EXCERPT Block Start

Boni García
Boni García

Reputation: 4858

Variable substitution not working properly in Sphinx

I have a documentation project made with Sphinx. I am using global variables by means of the configuration key rst_epilog. My conf.py file contains the following:

rst_epilog = """
.. |MY_VERSION| replace:: 2.1.0
"""

Then, in a rst page, I'm using the formerly defined variable (VERSION) as follows:

The version of my repo is: |MY_VERSION|

.. sourcecode:: bash

    git clone https://github.com/my-organization/my-repo.git
    cd my-repo
    git checkout |MY_VERSION|

After building the documentation, in the resulting HTML, the first variable is correctly substituted, but not the second: enter image description here

Clearly the substitution does not work inside formatted source code blocks, which is very inconvenient.

Is it possible to workaround this issue?

PS: I also tried with rst_prolog with the same result.

Upvotes: 2

Views: 2786

Answers (2)

Adam Dangoor
Adam Dangoor

Reputation: 436

I have created a Sphinx extension which provides substitution-code-block for this purpose.

It allows you to define substitutions in conf.py and then use these substitutions in .. substitution-code-block blocks.

This extension is at https://github.com/adamtheturtle/sphinx-substitution-extensions.

However, this is a very small amount of code. To enable this in your own codebase without a third party extension, create a module in your codebase with the following contents:

"""

EXCERPT Block End
DATA EXTRACT Block Start

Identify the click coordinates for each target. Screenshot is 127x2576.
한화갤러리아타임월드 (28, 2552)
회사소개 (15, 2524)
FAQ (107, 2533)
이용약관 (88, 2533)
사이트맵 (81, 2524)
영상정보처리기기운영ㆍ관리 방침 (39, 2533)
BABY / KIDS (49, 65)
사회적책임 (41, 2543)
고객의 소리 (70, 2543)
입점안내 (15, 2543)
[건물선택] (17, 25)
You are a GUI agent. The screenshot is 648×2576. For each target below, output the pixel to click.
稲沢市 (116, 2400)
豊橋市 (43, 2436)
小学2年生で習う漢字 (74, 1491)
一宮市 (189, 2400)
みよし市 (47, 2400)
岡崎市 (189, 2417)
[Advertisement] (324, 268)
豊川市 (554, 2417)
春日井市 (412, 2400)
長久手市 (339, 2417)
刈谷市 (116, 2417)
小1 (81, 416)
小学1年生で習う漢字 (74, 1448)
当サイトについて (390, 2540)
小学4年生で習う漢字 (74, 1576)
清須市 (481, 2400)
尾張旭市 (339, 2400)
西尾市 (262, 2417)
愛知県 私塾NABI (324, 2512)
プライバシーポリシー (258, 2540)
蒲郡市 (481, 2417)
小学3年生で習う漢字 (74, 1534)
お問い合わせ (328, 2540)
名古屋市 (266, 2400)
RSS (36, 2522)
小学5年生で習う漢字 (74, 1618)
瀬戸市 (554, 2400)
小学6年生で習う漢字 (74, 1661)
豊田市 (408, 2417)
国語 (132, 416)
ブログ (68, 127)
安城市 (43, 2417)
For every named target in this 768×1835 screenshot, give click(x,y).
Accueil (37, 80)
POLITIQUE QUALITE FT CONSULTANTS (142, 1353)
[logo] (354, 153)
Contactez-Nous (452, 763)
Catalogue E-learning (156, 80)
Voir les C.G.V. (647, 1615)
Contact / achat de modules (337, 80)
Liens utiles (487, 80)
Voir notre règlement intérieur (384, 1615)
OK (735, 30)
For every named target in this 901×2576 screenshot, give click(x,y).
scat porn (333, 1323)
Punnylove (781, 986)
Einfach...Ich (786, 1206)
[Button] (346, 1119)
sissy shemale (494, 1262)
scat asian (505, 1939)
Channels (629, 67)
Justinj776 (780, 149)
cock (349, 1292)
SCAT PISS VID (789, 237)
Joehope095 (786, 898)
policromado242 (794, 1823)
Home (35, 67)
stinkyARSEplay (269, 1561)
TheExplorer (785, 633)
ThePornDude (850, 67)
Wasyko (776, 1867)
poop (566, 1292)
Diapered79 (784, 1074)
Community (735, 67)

DATA EXTRACT Block End

EXERCISE 1> Please rewrite the Sphinx question from "The version of" to "workaround this issue?", putting "annoying" in place of "inconvenient".
EXERCISE 2> Give each shell command that appears in the bash code block of the Sphinx question.

TASK RESPONSE 1>
The version of my repo is: |MY_VERSION|

.. sourcecode:: bash

    git clone https://github.com/my-organization/my-repo.git
    cd my-repo
    git checkout |MY_VERSION|

After building the documentation, in the resulting HTML, the first variable is correctly substituted, but not the second: enter image description here

Clearly the substitution does not work inside formatted source code blocks, which is very annoying.

Is it possible to workaround this issue?

TASK RESPONSE 2>
- git clone https://github.com/my-organization/my-repo.git
- cd my-repo
- git checkout |MY_VERSION|